Start of SOURCE DATA

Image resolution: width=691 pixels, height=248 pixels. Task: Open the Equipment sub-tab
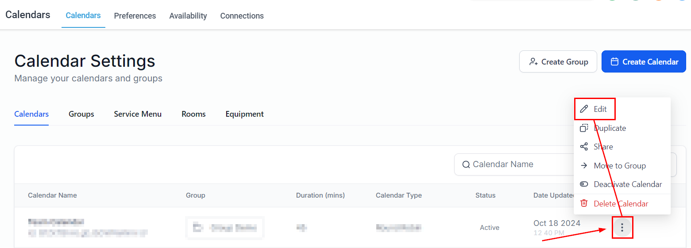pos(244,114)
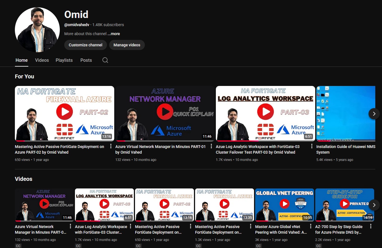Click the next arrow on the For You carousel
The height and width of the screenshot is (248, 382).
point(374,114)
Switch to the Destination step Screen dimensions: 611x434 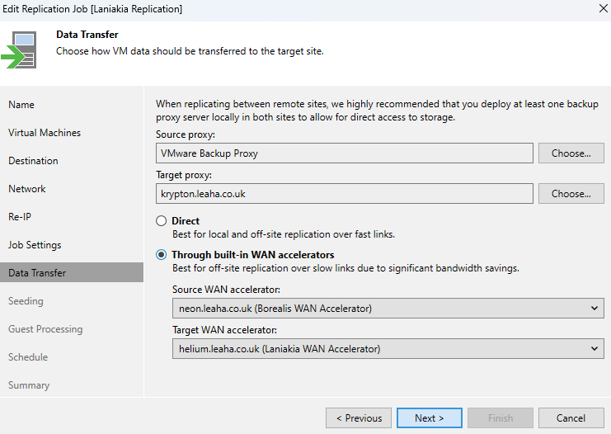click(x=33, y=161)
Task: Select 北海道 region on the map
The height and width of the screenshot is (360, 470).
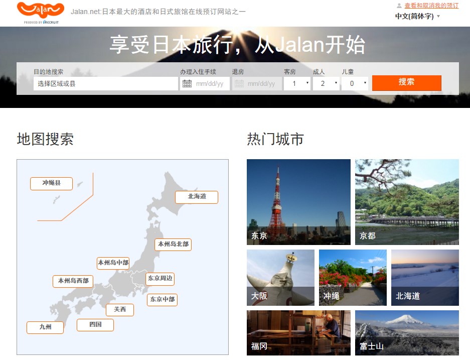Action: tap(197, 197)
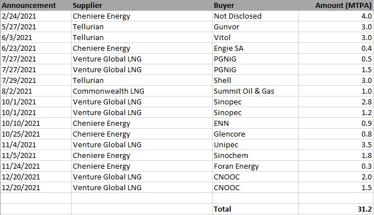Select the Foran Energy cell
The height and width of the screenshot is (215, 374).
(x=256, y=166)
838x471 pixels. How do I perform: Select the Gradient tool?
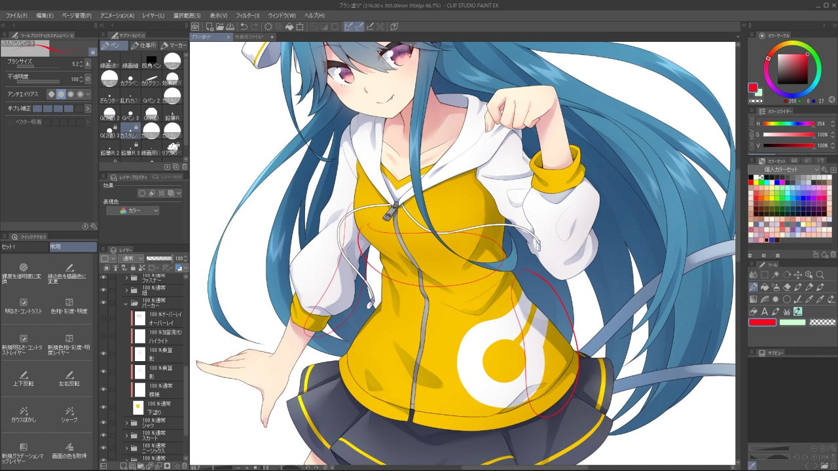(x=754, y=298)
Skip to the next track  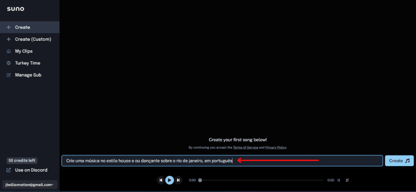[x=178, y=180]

End of SOURCE DATA
Start of SOURCE DATA

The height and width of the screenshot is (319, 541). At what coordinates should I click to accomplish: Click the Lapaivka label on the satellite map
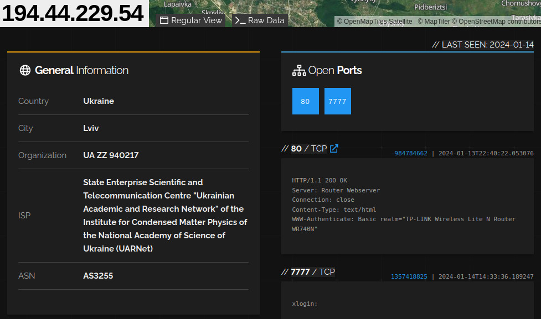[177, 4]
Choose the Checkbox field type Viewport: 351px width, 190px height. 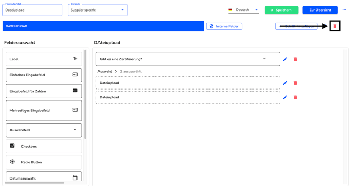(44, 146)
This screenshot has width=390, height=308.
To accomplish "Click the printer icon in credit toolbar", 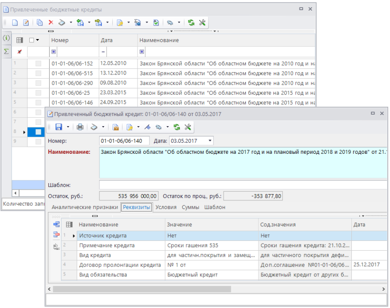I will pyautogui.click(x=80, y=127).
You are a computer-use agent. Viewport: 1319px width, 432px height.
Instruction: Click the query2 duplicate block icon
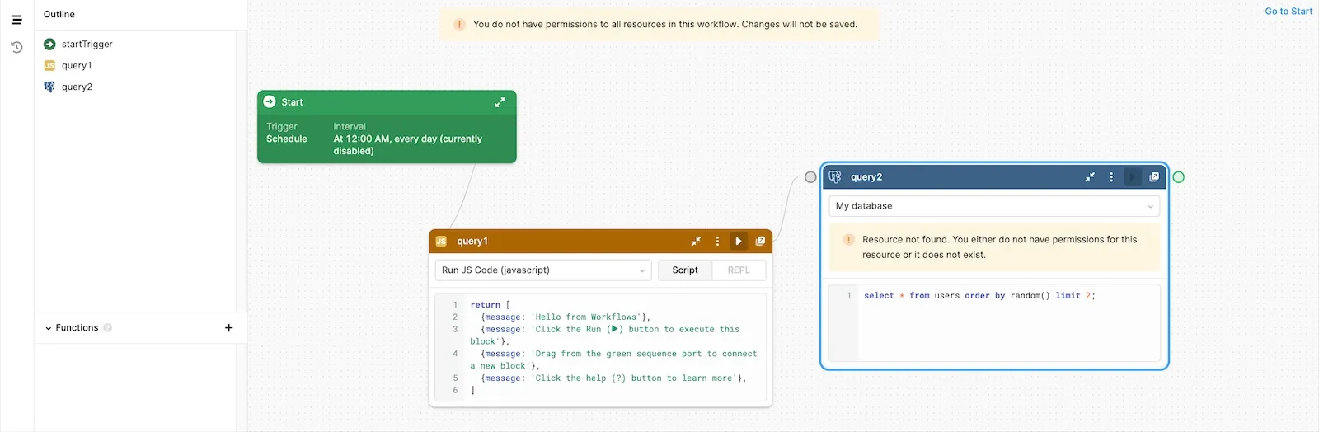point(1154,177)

End of SOURCE DATA
Start of SOURCE DATA

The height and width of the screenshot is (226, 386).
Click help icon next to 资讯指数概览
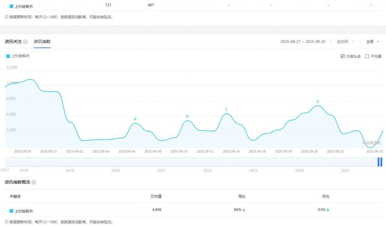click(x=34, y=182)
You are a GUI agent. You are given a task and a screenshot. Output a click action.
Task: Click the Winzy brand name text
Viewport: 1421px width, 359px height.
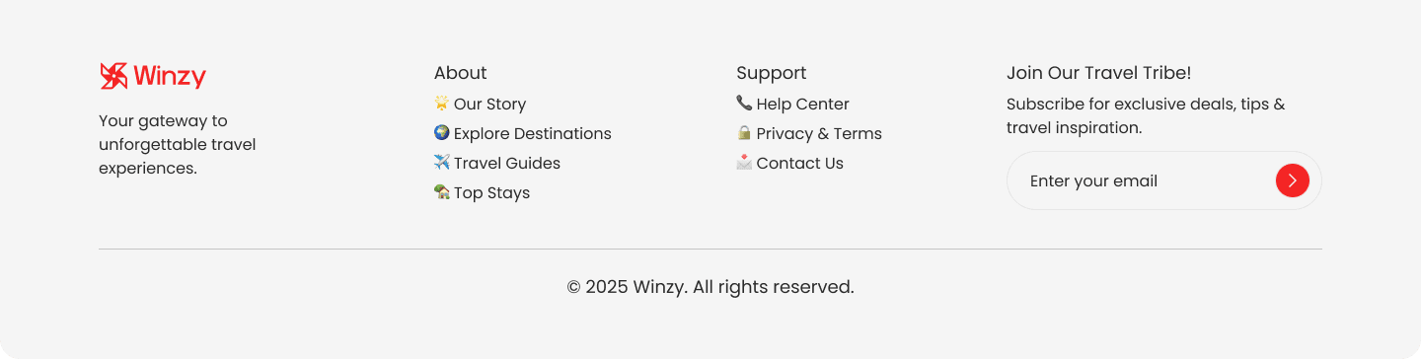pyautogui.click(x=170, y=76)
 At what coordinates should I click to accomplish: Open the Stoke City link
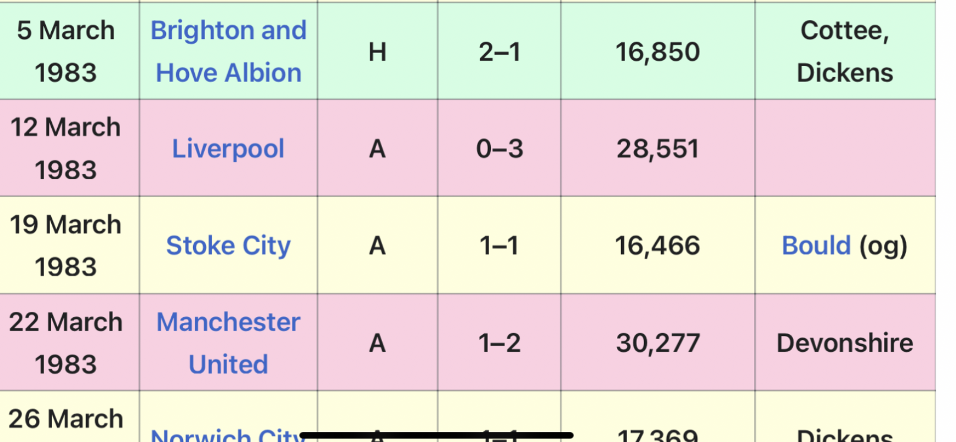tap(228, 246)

End of SOURCE DATA

• **TO DO**:
When a line in the records above holds "agent", that line is to be reported.

• **WRITTEN RESPONSE**:
You are a computer-use agent. Viewport: 1319px width, 432px height.
You are a GUI agent. You are given a task and a screenshot. Output a click action.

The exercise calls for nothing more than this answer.